= TEXT EXTRACT =

On 7/26/06, Rony <[EMAIL PROTECTED]> wrote:
What is the ip and gateway of the ppp interface after its connected? In
command prompt run `ipconfig /all'. See if you can cheat the network by
giving the final ip in the ethernet card settings. Or does a random
10.10.10.254 as IP and 10.10.10.1 as gateway work for the same? That
would be the least used one. Once the same network settings are
possible, it should work in linux too.

The IP address and gateway are static and were provided at windows
install, not configured after dial-in. So I guess that windows network
config assumes a direct route to the gateway, which should be a fair
assumption right?

Here's what I did to the interfaces file which got it to work in the
end. Now I don't need a separate script to set the direct route to
gateway.

= DIRECTIONS =
1. Sum up the networking email in two sentences.
2. Pick up the networking email from where it stops.

= DATA =
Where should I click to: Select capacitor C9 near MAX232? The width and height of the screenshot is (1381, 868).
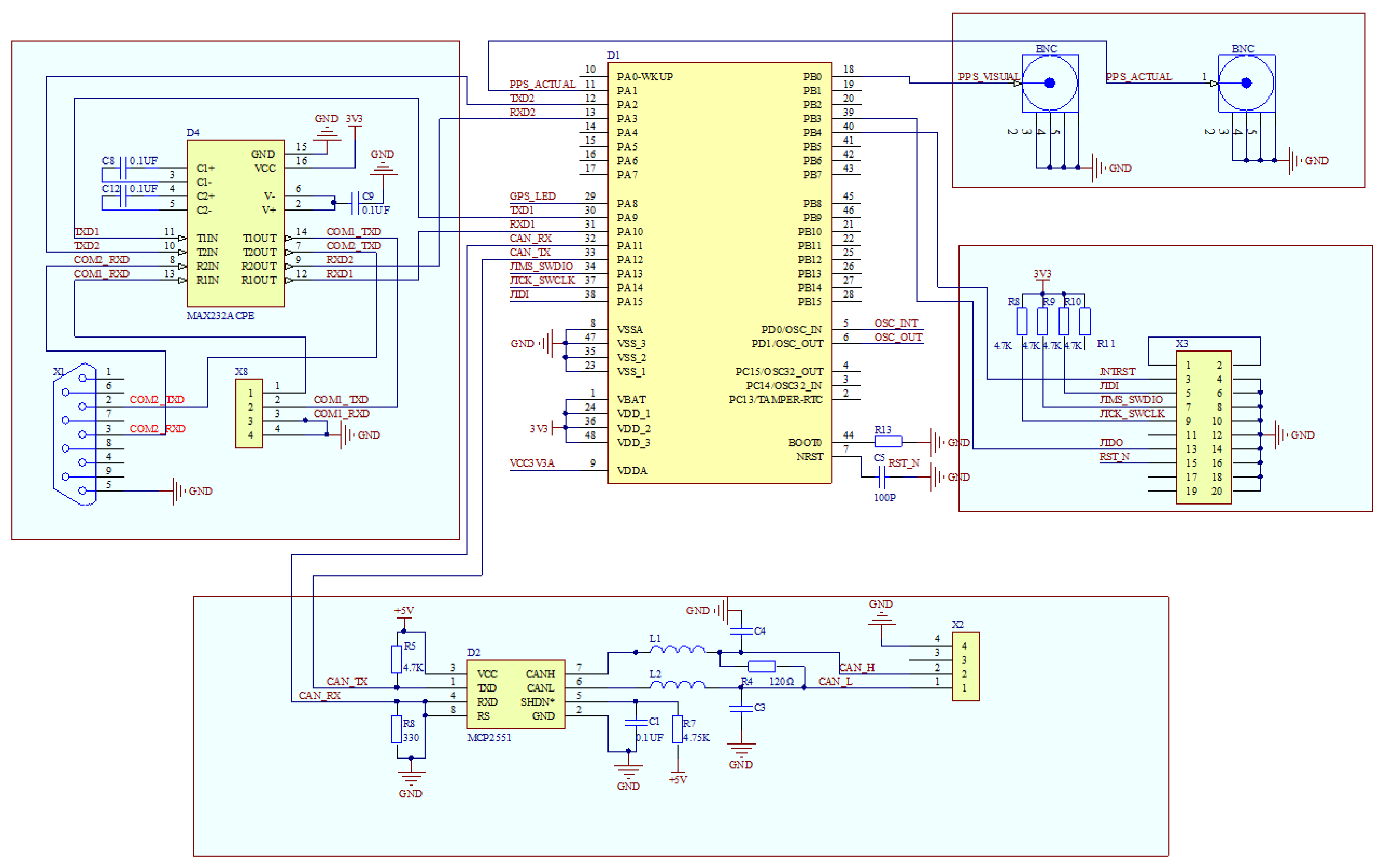(x=355, y=203)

= EXPECTED OUTPUTS =
1. A reply suggests checking the ppp interface's IP and gateway with `ipconfig /all` and copying those settings into Linux. The author answers that the IP and gateway were static, set when Windows was installed and not assigned at dial-in, and describes an interfaces file change that removed the need for a separate script to set the direct route to the gateway.

2.
<snippet from /etc/network/interfaces>
iface eth0 inet static
       up route add -host 10.10.10.2 dev $IFACE
       up route add -net 0.0.0.0 netmask 0.0.0.0 gw 10.10.10.2 dev $IFACE
       down route del -net 0.0.0.0 netmask 0.0.0.0 gw 10.10.10.2 dev $IFACE
       down route del -host 10.10.10.2 dev $IFACE
       address 172.20.x.x
       netmask 255.255.255.0
       network 172.20.x.x
       broadcast 172.20.x.x
       # gateway 10.10.10.2
       # dns-* options are implemented by the resolvconf package, if installed
       dns-nameservers 10.10.10.2
</snippet>

Basically, the sequence for initialization is:
1) Set up interface without the gateway
2) Set up direct route to gateway
3) Add default gateway

For de-initialization:
1) Remove default gateway
2) Delete route to the gateway
3) deinitialize interface

But really, isn't it worth it to add this little hack that will
assume(add) a direct route to the gateway like windows apparently
does?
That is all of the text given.